SUPPLIED ENTRIES section start

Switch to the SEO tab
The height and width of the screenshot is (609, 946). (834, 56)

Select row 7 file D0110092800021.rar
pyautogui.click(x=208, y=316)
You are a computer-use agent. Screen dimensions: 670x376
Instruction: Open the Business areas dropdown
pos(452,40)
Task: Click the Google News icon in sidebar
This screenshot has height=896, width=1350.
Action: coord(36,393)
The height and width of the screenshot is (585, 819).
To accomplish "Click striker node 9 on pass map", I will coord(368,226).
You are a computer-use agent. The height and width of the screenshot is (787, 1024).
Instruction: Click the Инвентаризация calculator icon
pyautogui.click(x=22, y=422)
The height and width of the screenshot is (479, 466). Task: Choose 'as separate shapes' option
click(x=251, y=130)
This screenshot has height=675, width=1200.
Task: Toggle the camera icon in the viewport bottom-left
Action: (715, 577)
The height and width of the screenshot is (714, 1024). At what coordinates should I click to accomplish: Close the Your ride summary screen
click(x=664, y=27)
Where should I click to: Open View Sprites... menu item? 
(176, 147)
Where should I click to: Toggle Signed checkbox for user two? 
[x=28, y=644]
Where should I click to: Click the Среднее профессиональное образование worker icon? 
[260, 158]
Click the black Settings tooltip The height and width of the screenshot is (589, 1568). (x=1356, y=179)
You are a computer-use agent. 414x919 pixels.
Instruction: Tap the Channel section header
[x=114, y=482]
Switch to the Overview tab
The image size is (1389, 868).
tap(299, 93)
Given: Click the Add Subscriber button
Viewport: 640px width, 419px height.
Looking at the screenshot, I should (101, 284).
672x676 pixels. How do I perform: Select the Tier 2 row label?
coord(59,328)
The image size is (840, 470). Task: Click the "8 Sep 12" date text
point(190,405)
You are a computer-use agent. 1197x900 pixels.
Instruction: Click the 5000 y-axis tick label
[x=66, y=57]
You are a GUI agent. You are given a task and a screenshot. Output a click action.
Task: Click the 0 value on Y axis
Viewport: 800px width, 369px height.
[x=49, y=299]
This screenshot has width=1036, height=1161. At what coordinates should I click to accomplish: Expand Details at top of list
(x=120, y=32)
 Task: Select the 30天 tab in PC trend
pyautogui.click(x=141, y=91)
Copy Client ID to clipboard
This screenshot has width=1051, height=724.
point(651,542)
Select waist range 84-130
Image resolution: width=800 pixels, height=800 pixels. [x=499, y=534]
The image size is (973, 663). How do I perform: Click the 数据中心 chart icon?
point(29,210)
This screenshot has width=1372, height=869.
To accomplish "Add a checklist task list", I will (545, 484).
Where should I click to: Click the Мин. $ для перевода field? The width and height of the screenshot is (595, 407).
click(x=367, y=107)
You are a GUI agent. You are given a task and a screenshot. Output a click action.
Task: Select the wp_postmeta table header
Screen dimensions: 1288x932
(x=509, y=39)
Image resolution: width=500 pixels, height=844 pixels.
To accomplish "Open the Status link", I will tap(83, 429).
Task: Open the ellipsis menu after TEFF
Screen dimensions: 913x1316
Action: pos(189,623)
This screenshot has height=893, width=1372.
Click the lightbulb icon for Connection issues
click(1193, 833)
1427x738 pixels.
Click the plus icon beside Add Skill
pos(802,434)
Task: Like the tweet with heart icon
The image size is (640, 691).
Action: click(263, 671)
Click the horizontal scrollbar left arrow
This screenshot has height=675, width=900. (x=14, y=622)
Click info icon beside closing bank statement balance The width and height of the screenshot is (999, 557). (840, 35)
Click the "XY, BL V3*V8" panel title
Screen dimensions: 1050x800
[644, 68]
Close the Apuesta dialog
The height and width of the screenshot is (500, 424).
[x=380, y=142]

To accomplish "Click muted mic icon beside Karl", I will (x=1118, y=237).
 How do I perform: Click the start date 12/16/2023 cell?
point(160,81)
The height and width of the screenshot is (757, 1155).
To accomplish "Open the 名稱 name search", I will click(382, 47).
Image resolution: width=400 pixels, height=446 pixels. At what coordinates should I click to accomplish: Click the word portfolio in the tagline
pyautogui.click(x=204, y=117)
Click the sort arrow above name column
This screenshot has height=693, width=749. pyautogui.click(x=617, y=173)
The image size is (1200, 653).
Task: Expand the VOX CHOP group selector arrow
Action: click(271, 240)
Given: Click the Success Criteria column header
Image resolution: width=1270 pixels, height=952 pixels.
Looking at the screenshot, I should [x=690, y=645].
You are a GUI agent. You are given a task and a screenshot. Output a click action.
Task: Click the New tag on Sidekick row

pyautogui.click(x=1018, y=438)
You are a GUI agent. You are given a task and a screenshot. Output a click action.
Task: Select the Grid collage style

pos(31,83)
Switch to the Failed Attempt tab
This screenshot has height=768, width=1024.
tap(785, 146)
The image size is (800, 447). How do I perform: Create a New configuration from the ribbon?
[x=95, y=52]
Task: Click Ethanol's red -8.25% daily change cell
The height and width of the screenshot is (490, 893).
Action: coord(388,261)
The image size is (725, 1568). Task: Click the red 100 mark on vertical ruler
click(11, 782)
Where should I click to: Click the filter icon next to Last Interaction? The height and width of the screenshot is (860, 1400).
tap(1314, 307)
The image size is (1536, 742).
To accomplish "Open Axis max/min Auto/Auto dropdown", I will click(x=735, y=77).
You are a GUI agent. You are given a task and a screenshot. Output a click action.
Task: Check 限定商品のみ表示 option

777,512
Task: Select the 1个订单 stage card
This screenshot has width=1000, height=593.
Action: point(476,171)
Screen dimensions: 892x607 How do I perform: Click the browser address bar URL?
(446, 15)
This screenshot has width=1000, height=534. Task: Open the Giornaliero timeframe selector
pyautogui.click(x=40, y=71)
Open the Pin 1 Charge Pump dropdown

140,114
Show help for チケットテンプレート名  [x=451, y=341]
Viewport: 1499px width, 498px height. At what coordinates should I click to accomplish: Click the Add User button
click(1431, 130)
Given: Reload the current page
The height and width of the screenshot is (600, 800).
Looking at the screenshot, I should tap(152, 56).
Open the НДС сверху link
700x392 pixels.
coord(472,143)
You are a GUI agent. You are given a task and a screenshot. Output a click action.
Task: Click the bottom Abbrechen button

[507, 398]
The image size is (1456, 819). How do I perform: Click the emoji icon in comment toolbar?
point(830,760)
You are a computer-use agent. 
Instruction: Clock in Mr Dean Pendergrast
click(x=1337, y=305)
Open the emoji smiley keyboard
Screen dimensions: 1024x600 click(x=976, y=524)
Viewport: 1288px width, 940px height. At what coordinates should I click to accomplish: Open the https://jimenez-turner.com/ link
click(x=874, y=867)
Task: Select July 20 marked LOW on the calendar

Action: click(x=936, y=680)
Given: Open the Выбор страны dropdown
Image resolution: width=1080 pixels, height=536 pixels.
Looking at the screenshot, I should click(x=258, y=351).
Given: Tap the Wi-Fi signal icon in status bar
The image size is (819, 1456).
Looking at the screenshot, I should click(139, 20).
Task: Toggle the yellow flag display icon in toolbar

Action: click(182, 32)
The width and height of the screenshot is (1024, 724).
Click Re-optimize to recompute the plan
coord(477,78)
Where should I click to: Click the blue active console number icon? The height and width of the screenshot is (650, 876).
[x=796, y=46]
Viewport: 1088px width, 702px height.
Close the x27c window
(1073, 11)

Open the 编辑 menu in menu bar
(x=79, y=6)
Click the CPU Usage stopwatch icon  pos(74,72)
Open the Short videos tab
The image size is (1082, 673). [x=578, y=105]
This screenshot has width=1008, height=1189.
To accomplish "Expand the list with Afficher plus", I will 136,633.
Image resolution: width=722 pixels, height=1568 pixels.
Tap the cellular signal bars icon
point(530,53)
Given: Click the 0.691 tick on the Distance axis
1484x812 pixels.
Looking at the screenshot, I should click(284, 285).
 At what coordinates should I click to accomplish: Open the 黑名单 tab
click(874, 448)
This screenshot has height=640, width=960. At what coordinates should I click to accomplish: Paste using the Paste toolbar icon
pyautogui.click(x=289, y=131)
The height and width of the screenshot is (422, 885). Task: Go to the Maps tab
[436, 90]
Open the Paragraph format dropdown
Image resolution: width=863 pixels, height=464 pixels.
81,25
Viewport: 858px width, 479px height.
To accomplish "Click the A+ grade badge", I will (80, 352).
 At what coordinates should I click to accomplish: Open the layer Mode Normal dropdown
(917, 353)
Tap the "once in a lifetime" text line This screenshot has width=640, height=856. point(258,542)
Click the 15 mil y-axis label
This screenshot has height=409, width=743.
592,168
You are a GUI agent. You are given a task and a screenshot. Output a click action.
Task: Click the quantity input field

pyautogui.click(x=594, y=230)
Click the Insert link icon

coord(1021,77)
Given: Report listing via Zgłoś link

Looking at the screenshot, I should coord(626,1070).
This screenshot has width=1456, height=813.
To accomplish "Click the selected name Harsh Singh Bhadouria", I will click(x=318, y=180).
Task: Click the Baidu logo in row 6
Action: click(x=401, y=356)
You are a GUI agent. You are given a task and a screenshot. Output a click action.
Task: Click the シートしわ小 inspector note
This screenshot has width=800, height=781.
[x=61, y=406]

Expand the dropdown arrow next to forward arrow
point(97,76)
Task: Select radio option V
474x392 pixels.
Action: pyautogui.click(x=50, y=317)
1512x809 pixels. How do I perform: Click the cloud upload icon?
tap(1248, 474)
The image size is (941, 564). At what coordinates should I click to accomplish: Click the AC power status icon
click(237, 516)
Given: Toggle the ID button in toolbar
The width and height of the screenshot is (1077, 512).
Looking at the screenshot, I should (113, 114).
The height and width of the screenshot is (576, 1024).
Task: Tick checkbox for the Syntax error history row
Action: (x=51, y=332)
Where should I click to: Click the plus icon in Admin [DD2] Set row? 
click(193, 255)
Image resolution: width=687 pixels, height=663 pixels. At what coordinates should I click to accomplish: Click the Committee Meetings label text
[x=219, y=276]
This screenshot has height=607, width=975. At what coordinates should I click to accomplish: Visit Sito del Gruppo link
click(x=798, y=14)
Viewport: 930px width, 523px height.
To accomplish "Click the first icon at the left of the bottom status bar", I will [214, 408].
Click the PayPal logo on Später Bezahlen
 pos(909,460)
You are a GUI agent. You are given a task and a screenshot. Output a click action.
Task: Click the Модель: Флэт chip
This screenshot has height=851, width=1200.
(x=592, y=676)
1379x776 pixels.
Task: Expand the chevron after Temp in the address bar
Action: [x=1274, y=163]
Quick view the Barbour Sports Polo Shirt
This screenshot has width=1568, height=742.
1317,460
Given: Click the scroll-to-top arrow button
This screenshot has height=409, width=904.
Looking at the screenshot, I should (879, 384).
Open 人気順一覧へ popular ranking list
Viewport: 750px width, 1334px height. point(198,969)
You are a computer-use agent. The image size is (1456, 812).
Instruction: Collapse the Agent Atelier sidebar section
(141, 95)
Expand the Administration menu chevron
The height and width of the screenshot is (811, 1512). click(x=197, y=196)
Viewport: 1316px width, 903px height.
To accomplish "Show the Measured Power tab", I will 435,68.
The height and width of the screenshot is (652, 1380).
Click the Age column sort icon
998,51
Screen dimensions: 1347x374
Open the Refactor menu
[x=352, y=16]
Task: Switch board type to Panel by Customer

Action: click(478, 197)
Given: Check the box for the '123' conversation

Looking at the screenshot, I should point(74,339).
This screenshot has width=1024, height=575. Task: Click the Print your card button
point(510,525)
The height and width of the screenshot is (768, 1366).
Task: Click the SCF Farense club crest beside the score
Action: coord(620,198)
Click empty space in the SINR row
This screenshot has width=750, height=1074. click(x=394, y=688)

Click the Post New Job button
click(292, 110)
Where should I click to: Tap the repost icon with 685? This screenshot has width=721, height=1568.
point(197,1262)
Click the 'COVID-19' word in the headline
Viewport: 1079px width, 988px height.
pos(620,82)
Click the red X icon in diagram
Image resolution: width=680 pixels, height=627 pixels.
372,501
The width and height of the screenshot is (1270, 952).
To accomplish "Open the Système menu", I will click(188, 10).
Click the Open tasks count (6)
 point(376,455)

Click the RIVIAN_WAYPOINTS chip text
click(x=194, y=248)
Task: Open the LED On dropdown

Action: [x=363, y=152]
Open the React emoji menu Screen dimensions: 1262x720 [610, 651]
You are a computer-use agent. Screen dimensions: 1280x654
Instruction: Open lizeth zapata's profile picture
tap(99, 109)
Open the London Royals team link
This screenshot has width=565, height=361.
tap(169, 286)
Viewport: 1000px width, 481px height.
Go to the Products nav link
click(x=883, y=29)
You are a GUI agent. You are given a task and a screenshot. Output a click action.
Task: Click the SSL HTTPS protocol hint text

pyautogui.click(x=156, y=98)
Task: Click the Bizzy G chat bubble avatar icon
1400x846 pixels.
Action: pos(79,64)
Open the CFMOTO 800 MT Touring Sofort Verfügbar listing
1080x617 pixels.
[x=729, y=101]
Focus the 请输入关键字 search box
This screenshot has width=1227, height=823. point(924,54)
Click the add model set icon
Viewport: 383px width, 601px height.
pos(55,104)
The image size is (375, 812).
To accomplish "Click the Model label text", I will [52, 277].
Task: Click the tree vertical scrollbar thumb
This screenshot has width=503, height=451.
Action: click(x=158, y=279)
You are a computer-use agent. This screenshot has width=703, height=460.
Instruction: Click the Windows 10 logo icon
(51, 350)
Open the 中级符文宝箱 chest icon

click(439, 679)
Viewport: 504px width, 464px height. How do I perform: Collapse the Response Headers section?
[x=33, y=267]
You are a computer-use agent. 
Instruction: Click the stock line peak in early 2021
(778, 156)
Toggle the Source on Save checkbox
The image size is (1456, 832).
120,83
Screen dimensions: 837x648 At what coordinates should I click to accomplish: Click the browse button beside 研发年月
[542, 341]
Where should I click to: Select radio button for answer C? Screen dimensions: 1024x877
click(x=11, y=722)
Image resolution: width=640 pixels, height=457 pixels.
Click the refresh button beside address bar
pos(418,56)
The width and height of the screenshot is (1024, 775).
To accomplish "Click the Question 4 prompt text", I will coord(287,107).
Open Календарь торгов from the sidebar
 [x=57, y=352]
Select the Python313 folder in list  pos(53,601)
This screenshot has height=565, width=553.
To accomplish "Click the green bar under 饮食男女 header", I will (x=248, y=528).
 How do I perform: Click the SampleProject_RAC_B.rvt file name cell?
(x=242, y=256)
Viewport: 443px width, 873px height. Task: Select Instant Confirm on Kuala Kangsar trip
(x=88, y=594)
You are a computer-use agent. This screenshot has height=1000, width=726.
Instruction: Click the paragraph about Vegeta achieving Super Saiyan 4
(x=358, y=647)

SUPPLIED ENTRIES section end

_ABOUT THIS TASK_:
Check each line above for the string "Show", then copy the ones that have it.

_RESPONSE TO THIS TASK_:
Show help for チケットテンプレート名  [x=451, y=341]
To accomplish "Show the Measured Power tab", I will 435,68.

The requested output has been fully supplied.